**GOAL OF THE EXERCISE:** Beginning at the line with "This screenshot has width=640, height=480.", output each line to the end of the listing below exactly, please.

**RECORDS SHOWN:**

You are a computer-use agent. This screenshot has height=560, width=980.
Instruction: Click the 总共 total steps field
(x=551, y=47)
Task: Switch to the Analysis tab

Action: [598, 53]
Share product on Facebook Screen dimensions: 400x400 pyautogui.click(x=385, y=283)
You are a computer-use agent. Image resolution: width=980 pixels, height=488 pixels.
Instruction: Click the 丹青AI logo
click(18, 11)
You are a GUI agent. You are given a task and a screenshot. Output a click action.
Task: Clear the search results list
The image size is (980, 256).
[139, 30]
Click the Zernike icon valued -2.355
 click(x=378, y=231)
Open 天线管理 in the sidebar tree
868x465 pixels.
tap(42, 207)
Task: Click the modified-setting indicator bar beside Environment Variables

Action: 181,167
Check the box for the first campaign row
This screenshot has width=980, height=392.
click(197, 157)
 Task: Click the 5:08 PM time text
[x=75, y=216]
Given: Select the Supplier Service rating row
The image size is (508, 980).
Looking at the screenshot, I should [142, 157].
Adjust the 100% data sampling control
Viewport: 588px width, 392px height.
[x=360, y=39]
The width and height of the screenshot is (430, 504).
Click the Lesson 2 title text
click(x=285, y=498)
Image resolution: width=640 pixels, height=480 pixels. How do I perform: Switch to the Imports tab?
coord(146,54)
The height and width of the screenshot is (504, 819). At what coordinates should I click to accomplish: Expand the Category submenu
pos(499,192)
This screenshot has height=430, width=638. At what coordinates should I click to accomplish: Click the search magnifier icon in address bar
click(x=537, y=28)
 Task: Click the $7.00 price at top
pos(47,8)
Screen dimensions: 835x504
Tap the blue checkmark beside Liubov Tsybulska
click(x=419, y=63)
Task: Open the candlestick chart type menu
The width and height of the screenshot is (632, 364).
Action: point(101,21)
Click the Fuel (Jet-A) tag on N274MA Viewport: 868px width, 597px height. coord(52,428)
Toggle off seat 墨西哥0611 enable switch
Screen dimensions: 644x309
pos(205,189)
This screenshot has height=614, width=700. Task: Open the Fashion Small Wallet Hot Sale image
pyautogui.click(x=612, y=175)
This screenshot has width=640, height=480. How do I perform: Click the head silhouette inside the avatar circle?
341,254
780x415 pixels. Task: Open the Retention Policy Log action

**SOLUTION TO THE PROBLEM:**
This screenshot has width=640, height=480. How do I perform: Click the head silhouette inside the avatar circle?
341,254
780x415 pixels. Task: Open the Retention Policy Log action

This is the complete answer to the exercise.